Sooner or later the guillotine falls on its inventor. Just ask Maximilien Robespierre, or better yet the Alice Cooper Band, whose outré subject matter (necrophilia, anyone?) convinced a generation of parents that everybody’s favorite shock rock prankster was out to decapitate their children’s morals. Alice’s string of four excellent (and boa constrictor friendly) LPs between 1971 and 1973 made the band’s namesake one of the era’s icons, and there was no end in sight.
Then came 1973’s flaccid Muscle of Love. Gone was the macabre subject matter that had the kids coming through the turnstiles, and most of its songs were neither funny nor particularly memorable. And the band sounded like it was going through its paces. Muscle of Love’s shortcomings were no mystery along the lines of the disappearance of that other great Cooper, D.B.
The band had released four albums in three years and spent large swathes of time on the road,, and a fall-off in song quality was almost inevitable. What’s more, the band had dismissed long-time producer Bob Ezrin and made a conscious decision to lower the dial on the theatrics in favor of a more straight-up hard rock sound. “More balls” was the way Cooper put it. It seems never to have occurred to him that theatrics were exactly what the kids wanted.

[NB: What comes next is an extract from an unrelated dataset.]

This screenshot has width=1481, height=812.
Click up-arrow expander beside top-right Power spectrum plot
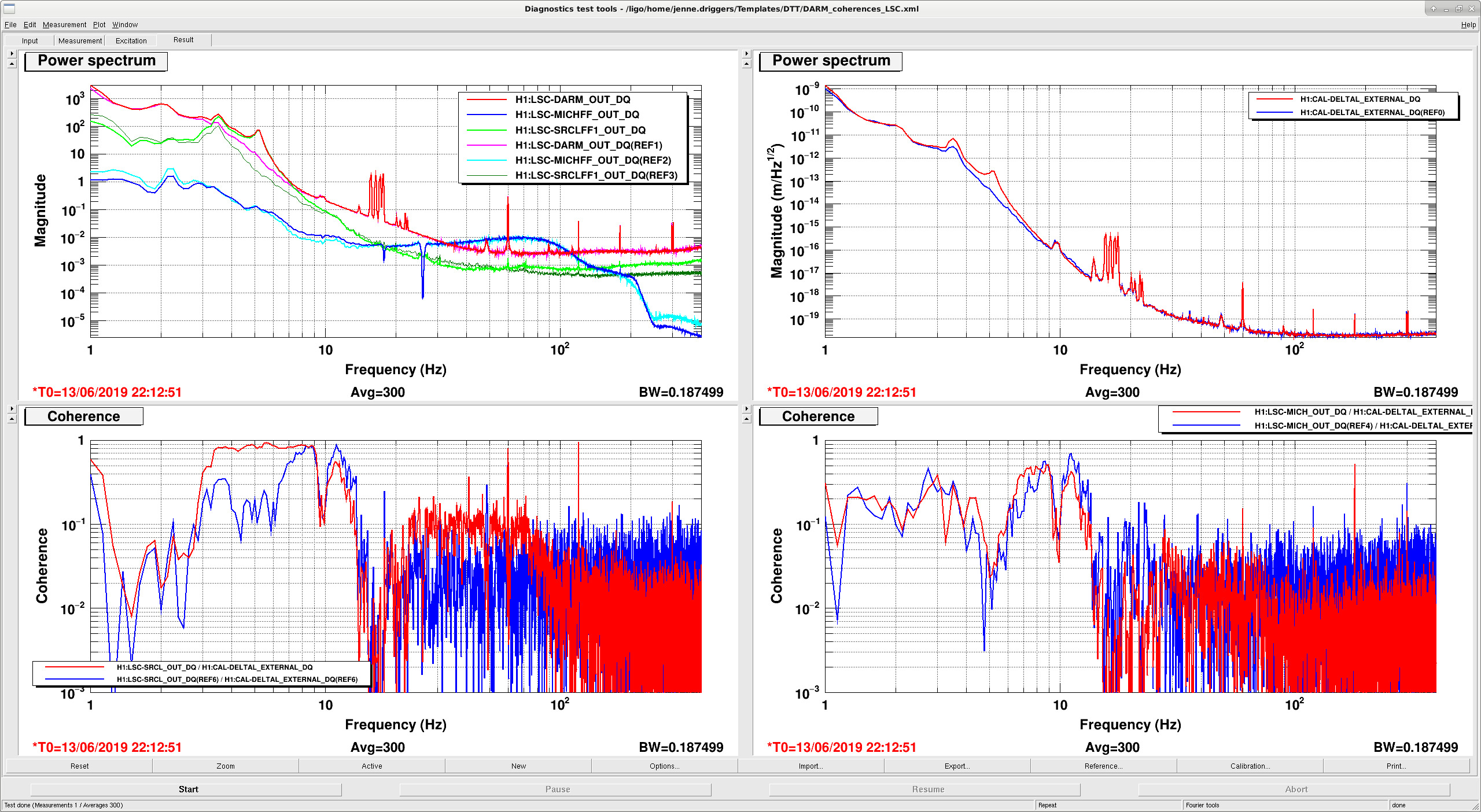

A rundown of the songs on Muscle of Love demonstrates two things. One, it’s desperately short on great hard rockers, the title track being the only exception. No others come even close to matching the mighty triumvirate (“Caught in a Dream,” “I’m Eighteen,” and “Long Way to Go”) that open 1971’s Love It to Death. And two, the band doesn’t abandon the camp theatrics altogether; the two novelty tunes on Muscle of Love simply pale in comparison to the best on their previous LPs.
Mid-tempo opener “Big Apple Dreamin’ (Hippo)” is a solid rocker but doesn’t exactly shoot sparks, and its subject matter is a cliché coming from a band that never, ever trucked in cliches. “No More Mr. Nice Guy” it ain’t. “Never Been Sold Before,” same deal. Balls it has, but a third rail it isn’t, and the horn section doesn’t exactly give it the garage appeal of “I’m Eighteen.” As for the lyrics, they lack the memorable lines and wit that were the hallmark of Cooper at his best.

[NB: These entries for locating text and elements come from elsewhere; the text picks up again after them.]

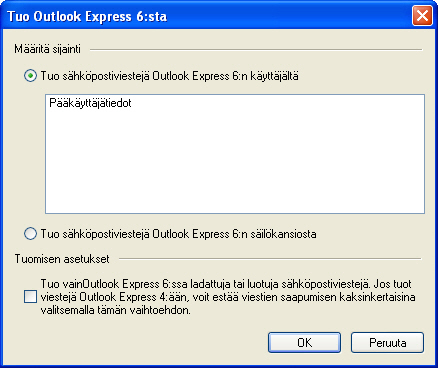The image size is (438, 368).
Task: Click the empty unselected radio circle
Action: (30, 234)
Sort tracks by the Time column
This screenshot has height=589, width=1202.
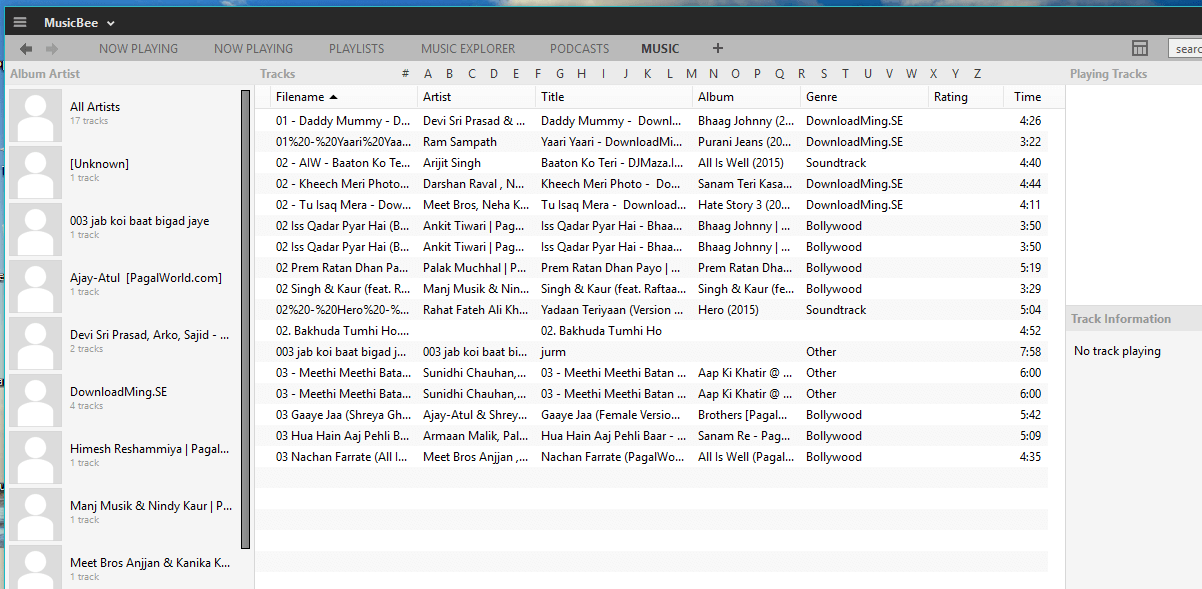(x=1027, y=97)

On the multi-part “Hard-Hearted Alice” Cooper sings, “Hard hearted Alice/Is what we want to be/Hard hearted Alice/Is what you want to see.” But the song itself–which opens on a pretty organ note by Bob Dolin and sounds anything but hard-hearted—leads one to the conclusion that Alice may want to be a hard-hearted bastard but just doesn’t have it in him. Women aren’t the only ones who bleed.
“Crazy Little Child” is one of the worst songs in the Alice Cooper songbook. It’s camp gone horribly wrong, veering from Broadway to Dixieland (dig that clarinet!) with some lounge piano tossed in for good measure. If this is Alice’s idea of “more balls” we’re all eunuchs, and the theme song intended for the James Bond film “Man with the Golden Gun” is not-very-memorable kitsch of the sort done scores better by Paul McCartney in “Live and Let Die.”
“Working Up a Sweat” is a slightly above average hard rocker (the rave-up of a midsection is cool) with a very un-hard rock harmonica and lyrics that at least attempt to recapture the wit of the guy who wrote “School’s Out.” The lines “Aw, when you touch there, honey/Makes my blood perspire” merit a chuckle, as does the part where, having been burned (literally) by his pyromaniac of a lover, “Bandages came off today/Really feeling sick/The hardest part’s explainin’/All those blisters on my – nose!” Lord knows it’s no “Well, we got no class/And we got no principals/And we got no innocence/We can’t even think of a word that rhymes” but on Muscle of Love you take your jokes wherever you can find them. And you certainly won’t find them on “Woman Machine,” a generic rocker that’s every bit as sexist as the title leads you to expect it will be.
Which leaves us with the LP’s two undisputed winners, the title track and “Teenage Lament ‘74.” The former is heavy metal in all but name and boasts a badass riff, Alice sounds truly urgent for once, and its subject matter (kid discovers hard-ons and says they must be a gift from above). This is Alice kiddie rock at its very best. “I read Dad’s books like I did before,” sings Alice, “Now things are crystal clear/Lock the door in the bathroom now/I just can’t get caught in here.” What hormonal male—American, Samoan, Paraguayan, or otherwise—can’t relate?
And the same goes double for the melodic garage pop of “Teenage Lament ‘74,” Our hero’s in the dumps because Glam just ain’t doing it for him anymore (“What a drag it is/These gold lame’ jeans/Is this the coolest way/To get though your teens”) and every time he picks up his guitar somebody the room over yells “You gotta turn that damn thing down!” And he knows he’s gotta get away but he’d “rather cry all day.” It’s a compassionate and realistic commentary on the difficulty of making fantasy a reality, and it displays all of the confusion of the kid on The Who’s Quadrophenia. And it reflects the sentiment expressed in “Hard-Hearted Alice,” because Cooper sounds anything but hard-hearted. And speaking of gold lame, those are the Pointer Sisters singing backing vocals. And Liza Minnelli too!
Muscle of Love was, not surprisingly, both a commercial disappointment and no critic’s favorite, and it marked the demise of the Alice Cooper Band. By 1975’s Welcome to My Nightmare Alice had gone solo, and while the band’s break-up marked the sad end of an era for me it wasn’t as if Welcome to My Nightmare signaled (with the possible exception of “Only Women Bleed”) a significant stylistic departure from Muscle of Love. It was simply a better album. Why, it even included a song about necrophilia. The end of the Alice Cooper Band may have broken my heart, but it warmed Cold Ethyl’s significantly.